For someone who is touting critical thinking you seem to me to be making some sloppy mistakes yourself. Just because 2 things happen at approximately the same time, it does not mean that they are related. Several times I have seen you make the claim that hippies ruined everything, but not once have you attempted to establish causality. It’s as if you think the correlation is obvious. It’s not. How do you establish that nothing else made it happen? I don’t know why an otherwise rational man would want to demonize a group of people --one whose boundaries, beliefs and membership are all so ill-defined. I can think of all kinds of people who might be called hippies, by various people for various reasons, and they don’t all believe the same things. The last time it came up, Mike Fontanelli responded that somebody who “played hippie” in college and then sold out with a fat corporate paycheck --is a hippie. That is not a hippie; that is a sellout. He can’t have it both ways. If you or Mike F. wanted to make the case that America was ruined by sellouts, I would probably agree with you at least as far as that goes toward explaining things. But you have to sell out to something, which means that something was already corrupt.

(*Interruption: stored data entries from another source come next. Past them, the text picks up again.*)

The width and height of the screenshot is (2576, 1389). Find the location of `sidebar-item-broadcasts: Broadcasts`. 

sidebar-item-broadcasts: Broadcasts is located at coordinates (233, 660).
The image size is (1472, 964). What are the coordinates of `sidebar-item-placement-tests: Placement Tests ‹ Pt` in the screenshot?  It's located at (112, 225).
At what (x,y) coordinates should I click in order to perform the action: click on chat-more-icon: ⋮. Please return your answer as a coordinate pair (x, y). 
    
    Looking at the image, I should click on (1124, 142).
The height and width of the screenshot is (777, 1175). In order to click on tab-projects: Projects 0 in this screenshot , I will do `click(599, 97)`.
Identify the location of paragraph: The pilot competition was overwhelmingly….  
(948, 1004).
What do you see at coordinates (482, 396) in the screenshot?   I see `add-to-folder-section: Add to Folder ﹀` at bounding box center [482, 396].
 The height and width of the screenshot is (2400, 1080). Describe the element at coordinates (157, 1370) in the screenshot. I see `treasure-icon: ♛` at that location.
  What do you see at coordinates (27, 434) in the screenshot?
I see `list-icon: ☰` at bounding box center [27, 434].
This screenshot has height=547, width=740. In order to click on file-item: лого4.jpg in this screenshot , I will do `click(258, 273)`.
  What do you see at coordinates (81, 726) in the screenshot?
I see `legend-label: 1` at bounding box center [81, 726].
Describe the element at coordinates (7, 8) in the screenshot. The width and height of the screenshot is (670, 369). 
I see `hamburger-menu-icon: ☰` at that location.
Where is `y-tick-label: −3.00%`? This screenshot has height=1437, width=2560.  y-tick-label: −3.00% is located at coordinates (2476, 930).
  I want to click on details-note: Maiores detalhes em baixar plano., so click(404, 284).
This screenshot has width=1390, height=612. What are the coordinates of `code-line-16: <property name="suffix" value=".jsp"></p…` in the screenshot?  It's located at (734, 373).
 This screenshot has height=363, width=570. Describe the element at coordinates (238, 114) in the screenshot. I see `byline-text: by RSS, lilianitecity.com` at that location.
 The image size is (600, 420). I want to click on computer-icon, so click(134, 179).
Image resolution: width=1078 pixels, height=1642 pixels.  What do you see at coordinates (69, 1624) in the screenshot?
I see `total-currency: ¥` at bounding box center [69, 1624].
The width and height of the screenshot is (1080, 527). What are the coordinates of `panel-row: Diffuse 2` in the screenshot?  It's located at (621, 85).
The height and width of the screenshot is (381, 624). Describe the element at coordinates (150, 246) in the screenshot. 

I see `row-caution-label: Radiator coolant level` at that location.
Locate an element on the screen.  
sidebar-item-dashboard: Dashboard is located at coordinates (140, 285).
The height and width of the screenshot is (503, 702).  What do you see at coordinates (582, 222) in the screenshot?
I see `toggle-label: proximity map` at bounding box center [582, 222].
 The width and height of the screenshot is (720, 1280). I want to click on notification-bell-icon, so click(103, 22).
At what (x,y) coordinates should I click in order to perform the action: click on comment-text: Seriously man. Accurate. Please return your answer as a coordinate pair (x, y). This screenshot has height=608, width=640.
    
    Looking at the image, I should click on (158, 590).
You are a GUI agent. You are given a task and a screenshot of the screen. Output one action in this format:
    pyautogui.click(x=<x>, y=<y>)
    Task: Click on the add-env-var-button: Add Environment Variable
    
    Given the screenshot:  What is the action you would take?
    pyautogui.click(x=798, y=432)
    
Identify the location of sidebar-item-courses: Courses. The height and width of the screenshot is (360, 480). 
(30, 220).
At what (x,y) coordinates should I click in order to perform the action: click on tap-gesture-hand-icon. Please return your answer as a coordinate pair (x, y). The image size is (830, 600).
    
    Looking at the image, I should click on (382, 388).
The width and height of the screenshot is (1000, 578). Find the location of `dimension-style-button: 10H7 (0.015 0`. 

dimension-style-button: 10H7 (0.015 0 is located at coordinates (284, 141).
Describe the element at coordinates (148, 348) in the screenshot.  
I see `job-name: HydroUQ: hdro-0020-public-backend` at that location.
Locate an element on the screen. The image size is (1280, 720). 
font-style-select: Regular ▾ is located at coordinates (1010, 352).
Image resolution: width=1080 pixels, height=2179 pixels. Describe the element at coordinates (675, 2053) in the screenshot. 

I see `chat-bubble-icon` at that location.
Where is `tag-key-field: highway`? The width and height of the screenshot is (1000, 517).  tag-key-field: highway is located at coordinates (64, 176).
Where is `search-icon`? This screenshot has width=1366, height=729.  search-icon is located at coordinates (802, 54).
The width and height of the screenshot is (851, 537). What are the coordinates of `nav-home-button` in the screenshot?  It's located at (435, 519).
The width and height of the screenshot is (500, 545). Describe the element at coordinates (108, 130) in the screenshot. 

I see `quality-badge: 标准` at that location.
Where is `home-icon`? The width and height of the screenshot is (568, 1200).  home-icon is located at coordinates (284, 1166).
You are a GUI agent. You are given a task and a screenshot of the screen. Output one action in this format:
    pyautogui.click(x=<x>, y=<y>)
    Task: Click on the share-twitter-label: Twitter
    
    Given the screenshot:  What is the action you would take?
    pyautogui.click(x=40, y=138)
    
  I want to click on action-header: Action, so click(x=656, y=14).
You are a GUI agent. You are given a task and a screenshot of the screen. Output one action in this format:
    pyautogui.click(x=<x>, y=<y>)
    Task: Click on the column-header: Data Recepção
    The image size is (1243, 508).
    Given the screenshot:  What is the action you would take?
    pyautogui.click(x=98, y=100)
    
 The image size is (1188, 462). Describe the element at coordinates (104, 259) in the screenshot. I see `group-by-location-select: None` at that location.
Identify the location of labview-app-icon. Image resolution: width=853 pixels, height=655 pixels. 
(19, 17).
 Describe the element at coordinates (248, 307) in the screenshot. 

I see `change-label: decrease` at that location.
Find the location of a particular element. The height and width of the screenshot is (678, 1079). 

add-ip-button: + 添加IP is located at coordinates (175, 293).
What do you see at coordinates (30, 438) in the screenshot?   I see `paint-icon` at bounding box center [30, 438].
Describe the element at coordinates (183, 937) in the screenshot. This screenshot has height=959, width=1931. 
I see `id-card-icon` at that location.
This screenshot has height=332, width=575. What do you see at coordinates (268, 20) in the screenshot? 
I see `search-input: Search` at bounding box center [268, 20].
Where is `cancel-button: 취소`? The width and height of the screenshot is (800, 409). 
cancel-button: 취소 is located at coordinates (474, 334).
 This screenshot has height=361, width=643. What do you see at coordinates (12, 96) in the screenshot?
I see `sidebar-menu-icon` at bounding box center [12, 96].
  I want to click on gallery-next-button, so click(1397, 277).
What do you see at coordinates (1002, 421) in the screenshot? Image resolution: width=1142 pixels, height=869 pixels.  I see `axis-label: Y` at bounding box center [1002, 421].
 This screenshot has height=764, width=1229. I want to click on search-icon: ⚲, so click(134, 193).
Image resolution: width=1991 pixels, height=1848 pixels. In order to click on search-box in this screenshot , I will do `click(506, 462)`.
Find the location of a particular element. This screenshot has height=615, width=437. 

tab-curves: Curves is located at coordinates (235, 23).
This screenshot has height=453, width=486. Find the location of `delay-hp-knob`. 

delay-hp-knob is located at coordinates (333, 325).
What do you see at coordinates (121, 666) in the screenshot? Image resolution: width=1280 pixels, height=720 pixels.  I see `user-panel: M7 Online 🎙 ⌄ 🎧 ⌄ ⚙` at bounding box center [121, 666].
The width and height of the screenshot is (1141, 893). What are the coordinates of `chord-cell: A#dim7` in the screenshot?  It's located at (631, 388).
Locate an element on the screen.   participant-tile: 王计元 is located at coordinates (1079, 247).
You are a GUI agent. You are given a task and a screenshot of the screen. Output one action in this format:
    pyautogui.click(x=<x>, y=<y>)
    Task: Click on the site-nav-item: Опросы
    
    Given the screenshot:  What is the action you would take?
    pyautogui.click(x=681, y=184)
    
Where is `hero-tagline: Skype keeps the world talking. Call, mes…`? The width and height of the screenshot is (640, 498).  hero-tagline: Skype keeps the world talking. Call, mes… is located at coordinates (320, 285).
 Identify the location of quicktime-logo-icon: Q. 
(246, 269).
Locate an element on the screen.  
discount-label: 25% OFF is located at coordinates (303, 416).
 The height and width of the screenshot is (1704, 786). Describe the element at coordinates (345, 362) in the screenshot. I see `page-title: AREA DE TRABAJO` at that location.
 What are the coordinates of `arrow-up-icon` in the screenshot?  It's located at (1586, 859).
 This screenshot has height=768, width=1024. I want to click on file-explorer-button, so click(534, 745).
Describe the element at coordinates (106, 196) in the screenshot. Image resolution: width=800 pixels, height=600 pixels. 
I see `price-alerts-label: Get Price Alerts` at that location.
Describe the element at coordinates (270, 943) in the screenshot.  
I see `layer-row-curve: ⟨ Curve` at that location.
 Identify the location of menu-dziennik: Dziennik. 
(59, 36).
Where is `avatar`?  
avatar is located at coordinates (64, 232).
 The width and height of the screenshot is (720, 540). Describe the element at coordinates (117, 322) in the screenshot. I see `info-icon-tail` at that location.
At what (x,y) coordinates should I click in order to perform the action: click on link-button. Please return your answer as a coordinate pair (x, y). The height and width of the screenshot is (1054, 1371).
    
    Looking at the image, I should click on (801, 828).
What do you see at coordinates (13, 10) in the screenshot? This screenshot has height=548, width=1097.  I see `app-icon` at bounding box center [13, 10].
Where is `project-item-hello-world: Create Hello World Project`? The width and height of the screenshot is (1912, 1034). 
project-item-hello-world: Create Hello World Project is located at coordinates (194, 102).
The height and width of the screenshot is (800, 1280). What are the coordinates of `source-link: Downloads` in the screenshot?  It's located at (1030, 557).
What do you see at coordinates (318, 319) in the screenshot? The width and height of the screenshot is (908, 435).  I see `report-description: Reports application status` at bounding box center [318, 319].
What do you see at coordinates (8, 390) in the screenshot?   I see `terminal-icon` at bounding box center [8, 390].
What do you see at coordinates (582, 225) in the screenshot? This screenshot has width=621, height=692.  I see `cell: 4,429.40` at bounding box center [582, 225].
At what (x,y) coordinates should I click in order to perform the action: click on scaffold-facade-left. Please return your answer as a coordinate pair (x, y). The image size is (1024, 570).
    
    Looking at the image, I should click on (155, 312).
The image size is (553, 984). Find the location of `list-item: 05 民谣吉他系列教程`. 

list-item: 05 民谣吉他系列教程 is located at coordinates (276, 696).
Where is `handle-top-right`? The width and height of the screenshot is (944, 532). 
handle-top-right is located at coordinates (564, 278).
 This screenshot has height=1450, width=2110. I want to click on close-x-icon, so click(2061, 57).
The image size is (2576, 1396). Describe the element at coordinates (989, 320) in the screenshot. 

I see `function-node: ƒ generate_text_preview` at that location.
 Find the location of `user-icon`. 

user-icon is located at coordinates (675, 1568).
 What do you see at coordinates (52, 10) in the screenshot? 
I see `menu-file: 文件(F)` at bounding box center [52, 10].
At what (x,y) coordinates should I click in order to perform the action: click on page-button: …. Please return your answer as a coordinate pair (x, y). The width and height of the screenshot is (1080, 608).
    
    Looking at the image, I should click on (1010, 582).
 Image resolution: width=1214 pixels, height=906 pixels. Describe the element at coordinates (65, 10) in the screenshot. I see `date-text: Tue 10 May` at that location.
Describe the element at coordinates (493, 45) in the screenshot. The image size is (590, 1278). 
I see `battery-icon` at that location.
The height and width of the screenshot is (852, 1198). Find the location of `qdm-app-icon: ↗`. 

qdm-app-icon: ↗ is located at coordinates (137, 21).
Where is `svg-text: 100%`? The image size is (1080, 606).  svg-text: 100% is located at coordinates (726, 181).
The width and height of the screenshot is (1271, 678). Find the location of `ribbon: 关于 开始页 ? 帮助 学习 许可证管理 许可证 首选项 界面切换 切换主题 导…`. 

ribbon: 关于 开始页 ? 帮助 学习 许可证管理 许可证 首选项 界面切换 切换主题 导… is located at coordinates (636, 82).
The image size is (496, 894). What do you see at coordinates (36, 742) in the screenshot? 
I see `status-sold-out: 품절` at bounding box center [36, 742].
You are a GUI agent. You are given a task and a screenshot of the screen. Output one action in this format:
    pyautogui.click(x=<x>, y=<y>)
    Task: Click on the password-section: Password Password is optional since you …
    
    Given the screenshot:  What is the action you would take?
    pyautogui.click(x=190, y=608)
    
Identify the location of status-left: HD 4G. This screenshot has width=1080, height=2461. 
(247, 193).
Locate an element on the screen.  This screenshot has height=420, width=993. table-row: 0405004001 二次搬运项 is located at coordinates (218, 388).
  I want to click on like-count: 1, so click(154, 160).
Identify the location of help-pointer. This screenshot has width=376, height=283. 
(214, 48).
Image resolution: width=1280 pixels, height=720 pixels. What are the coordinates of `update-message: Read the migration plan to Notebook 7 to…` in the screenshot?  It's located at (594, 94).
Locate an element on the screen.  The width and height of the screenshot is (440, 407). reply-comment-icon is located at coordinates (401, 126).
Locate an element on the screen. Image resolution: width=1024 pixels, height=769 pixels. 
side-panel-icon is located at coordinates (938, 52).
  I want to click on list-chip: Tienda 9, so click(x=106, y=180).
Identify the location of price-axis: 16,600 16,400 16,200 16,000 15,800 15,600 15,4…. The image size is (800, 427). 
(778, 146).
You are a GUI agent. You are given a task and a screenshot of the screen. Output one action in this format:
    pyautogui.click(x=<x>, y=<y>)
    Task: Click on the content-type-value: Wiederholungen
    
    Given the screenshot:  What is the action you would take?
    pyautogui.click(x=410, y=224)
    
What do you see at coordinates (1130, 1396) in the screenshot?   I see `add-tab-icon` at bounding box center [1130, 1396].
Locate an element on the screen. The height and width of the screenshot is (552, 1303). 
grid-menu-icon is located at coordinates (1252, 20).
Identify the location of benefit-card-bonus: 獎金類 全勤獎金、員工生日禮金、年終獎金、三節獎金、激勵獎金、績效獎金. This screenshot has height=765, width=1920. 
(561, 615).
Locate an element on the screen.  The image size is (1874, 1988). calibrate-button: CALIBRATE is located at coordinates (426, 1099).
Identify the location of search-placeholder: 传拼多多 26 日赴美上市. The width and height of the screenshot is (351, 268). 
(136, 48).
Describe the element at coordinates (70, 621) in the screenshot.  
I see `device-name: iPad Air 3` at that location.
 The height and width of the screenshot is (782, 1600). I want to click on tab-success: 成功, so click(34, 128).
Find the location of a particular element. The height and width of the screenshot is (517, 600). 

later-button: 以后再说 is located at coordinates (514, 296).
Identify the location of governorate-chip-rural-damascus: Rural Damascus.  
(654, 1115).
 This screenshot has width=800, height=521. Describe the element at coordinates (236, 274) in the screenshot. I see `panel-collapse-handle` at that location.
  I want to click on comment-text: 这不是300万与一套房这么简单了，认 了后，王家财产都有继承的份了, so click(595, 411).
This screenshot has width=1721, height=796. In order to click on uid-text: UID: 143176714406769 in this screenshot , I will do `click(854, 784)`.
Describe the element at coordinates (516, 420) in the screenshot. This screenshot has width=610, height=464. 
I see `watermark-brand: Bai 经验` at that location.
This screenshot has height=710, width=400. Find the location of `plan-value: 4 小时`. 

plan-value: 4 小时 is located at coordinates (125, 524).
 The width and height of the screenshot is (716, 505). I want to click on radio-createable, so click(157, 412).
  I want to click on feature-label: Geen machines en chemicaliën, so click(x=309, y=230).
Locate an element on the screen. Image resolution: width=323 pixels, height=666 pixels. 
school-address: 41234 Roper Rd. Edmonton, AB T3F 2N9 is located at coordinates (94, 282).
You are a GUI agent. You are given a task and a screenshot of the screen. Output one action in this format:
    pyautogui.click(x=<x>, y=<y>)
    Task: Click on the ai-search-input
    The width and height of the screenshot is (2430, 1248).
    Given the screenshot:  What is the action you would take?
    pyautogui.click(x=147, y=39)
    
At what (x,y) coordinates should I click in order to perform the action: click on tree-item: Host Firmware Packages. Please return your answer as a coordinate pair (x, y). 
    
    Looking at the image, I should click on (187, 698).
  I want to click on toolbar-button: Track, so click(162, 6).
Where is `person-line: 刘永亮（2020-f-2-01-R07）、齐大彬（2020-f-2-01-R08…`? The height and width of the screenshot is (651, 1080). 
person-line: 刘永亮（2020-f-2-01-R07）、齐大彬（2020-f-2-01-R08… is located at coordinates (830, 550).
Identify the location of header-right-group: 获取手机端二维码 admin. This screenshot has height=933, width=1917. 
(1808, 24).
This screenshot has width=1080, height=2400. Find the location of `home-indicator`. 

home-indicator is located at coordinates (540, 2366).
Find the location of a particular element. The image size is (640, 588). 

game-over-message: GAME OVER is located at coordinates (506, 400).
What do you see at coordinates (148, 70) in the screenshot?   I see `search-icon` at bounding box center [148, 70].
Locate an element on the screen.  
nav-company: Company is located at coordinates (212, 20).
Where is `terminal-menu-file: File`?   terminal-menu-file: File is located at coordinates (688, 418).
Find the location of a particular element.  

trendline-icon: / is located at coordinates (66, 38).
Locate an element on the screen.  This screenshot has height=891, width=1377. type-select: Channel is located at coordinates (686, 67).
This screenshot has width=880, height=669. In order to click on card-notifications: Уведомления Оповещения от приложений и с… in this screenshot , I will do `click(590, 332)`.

What is a hippie to you, and what and who exactly do you mean when you say it? Is hippie just code for liberal? Is it code for wuss? For asswipe? The belief system which you attribute to hippies is fragmented and hyper-selective. How was this hippie agenda spread? How was it able to infect and overthrow American industry?

This tactic is normally employed by enemies of social progress and the true source of divisiveness --the antisocial wealthy --and those who unwittingly do their bidding by way of emotional attachment to unsupported yet strongly held beliefs. You say that sloppy hippie thinking ruined the country but it would be easier and more precise to argue that it was already rotting from the inside due to sloppy thinking --something which gave rise to hippies --than that hippies arose spontaneously from the mist and made it all happen by themselves.

I know that you are not as naive as some of your rhetoric would make it appear, and your more recent post evidences that. Still I felt compelled to address some of the shortcomings of your post.